With schools now looking to re-open, and students having been subject to online learning for nearly two years, the ARROW Foundation is offering solutions for students who are facing learning-related challenges—including struggles with literacy.
In an official release, Managing Director of the ARROW Foundation, Christopher Bonterre, says the pandemic conditions have had an impact on children’s literacy and learning skills, hence the need for the remedial learning ARROW is now offering.
“A recent United Nations’ report stated that the learning losses for children as a result of COVID-19 is ‘the largest disruption to education in history’,” he noted. “It should come as no surprise that the pandemic’s effects on children’s literacy and learning skills, locally and globally, have been widespread and adverse, with reports showing that the restrictions put in place to control the spread of the virus have led to a regression in basic learning skills including communication, concentration, writing and oral fluency.”
Bonterre added: “Furthermore, there is a sense of anxiety that comes with an entire generation falling behind in education; disproportionately affecting socio-economically disadvantaged children. There is an urgent need to consider alternative and engaging ways of getting them back on track and fully immersed in learning once again, especially with Secondary Entrance Assessment (SEA) examinations just around the corner. The ARROW Foundation is strategically poised to help students in this situation.”
Bonterre explained that the ARROW programme, which utilises a brain-based learning approach through the self-voice technique, significantly enhances the literacy skills in students of all ages and abilities at a rapid rate.

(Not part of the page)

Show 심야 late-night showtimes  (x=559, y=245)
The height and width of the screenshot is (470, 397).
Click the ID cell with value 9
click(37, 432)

Developed more than 40 years ago in the UK by Dr. Colin Lane, ARROW is an acronym that stands for Aural–Read–Respond–Oral–Write. It focuses on remedial work in reading, spelling, dictation, speech and listening skills, and assists students who experience academic challenges by transforming their entire approach to learning. The computer-based learning applies use of the self-voice—a recording of the learner’s own voice while reading—which forms the basis of the multi-sensory learning approach.
“Its utilisation in schools across the country can prove to be a fundamental step in tackling this huge problem directly,” he said.
A report by UK-based OFSTED, carried out during September and October of 2020, stated that the children hardest hit by school closures had regressed in some basic skills and learning, while older children had lost stamina in their reading and writing. Reading was the most significant regression commonly pointed out by primary school leaders, as well as writing skills including spelling, grammar, punctuation and the ability to write at length.
“Our beacon status programmes ensure that targeted schools have the specialist brain-based technology installed on-site and that the teachers and staff receive the requisite skills, training and support to not only raise literacy levels, but also to deal with issues like crisis and trauma that may hamper learning,” Bonterre said, as he explained how ARROW could address this critical literacy and learning situation.
“Ultimately, our aim is to support the existing education system in order to reverse the setbacks caused by COVID-19 and raise literacy levels for all students in need,” he asserted.
The local ARROW Foundation is a non-profit organisation, which has established an enviable record of accomplishment over the past 15 years, having transformed the lives of thousands of children in over 200 schools across Trinidad and Tobago.
Based on their superlative results, the Foundation has been able to expand its reach through support from organisations including BP Trinidad and Tobago, RBC Royal Bank, Methanex Trinidad Limited, JB Fernandes Memorial Trust, Citizen’s Security Programme, Angostura Limited and Atlantic.